— Так это… и была недостача прежде, вашество, — но крохотная пауза и короткий взгляд, вильнувший в сторону унтера, сказал капитану всё нужное.
— Была, — усмехнулся тот, как могла бы усмехнуться змея, — ну-ну…
Проводить расследование, карать и уличать, капитан, впрочем, не стал. А уж была ли эта пресловутая, своеобразно понимаемая честь мундира, или нежелание утруждаться, или…
Обошлось, ну да и ладно! Ко всеобщему облегчению.

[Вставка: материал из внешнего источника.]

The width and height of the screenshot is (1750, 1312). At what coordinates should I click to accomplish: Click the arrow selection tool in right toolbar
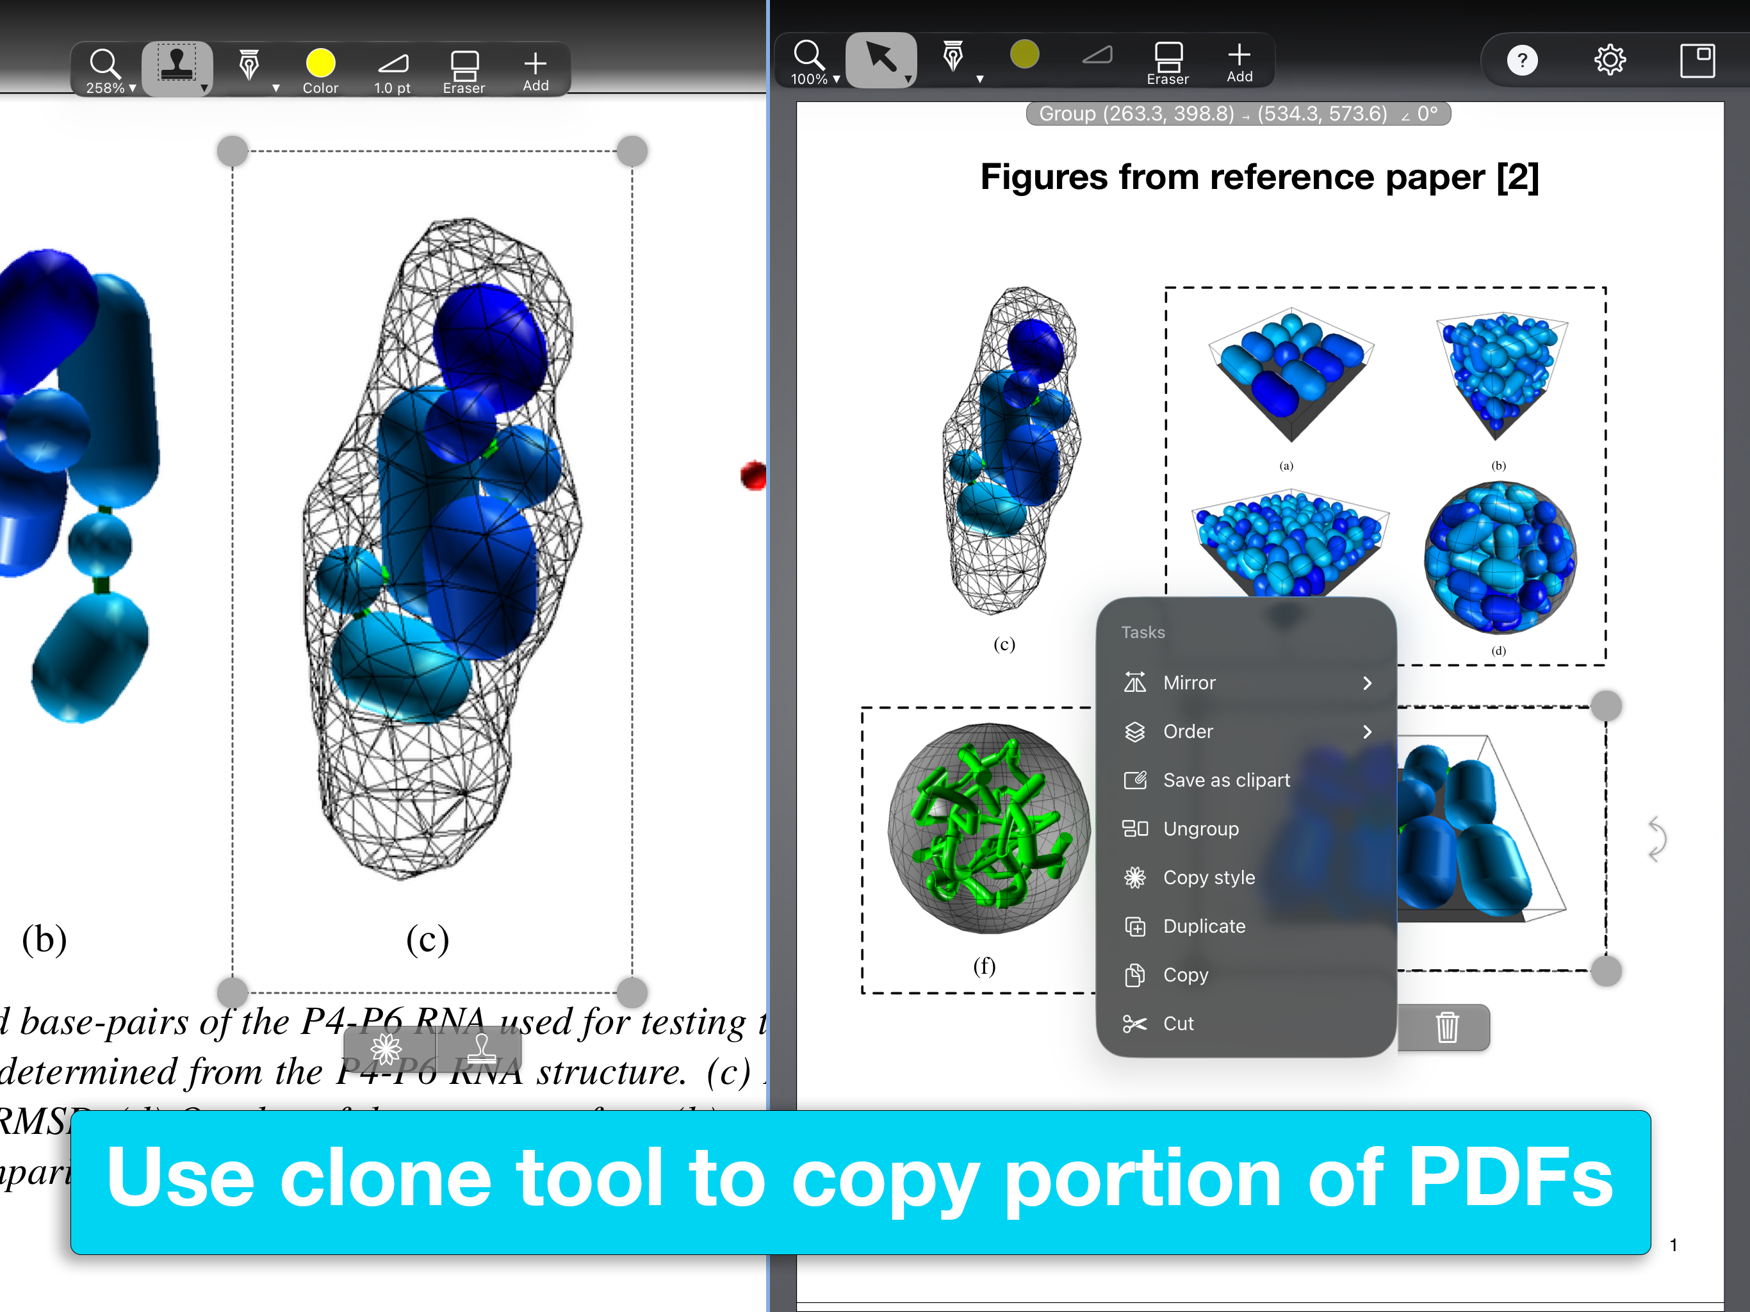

Пятнадцать минут спустя за телом приехала чуть запоздавшая госпитальная повозка, и поручика без особого пиетета положили на голые, пропитанные протухшей кровью и густо провонявшие мертвечиной доски. В занозистых щелях меж ними виднеются застрявшие нитки и клочки одежды, оставшиеся от мертвецов, и…

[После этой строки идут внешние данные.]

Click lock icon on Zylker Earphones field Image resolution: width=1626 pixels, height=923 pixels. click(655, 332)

… приглядываться слишком тщательно, а тем более задумываться, Ванька побоялся. Эмоции, прежде замороженные, будто начали оттаивать, а проверять уровень выдержки и брезгливости он благоразумно не стал. Во избежание.
— Все там будем, — равнодушно, и очевидно, заученно, бездумно, сообщил многоопытный санитар, доставая тощий кисет и озабоченно заглядывая в его недра. Он уже настолько сжился, стерпелся и с запахами, и с неказистой своей жизнью, что душа его заскорузла и очерствела, и своё бытие, спроси его кто о том, он, вернее всего, нашёл бы вполне сносным.
— Табачком, што ли, угости! — потребовал он после короткой паузы, очевидно рассерженный на непонятливость лакея.
Ванька скупо отмерил, и сам, в свою очередь, набил трубку, как бы предлагая беседу. Проводив завистливыми глазами повозку капитана, куда денщик загрузил описанное имущество, санитар кхекнул и закурил, отчего его ещё молодое, но уже потёртое, истраченное лицо, разгладилось от удовольствия.
— А что, добрый барин был? — начал он разговор, снисходя до Ваньки с высоты своего, без сомнения завидного, положения.
— Ну… — лакей неопределённо пожал узкими костлявыми плечами, зная уже, что всё им сказанное будет растиражировано так широко, как это только возможно, — барин как барин.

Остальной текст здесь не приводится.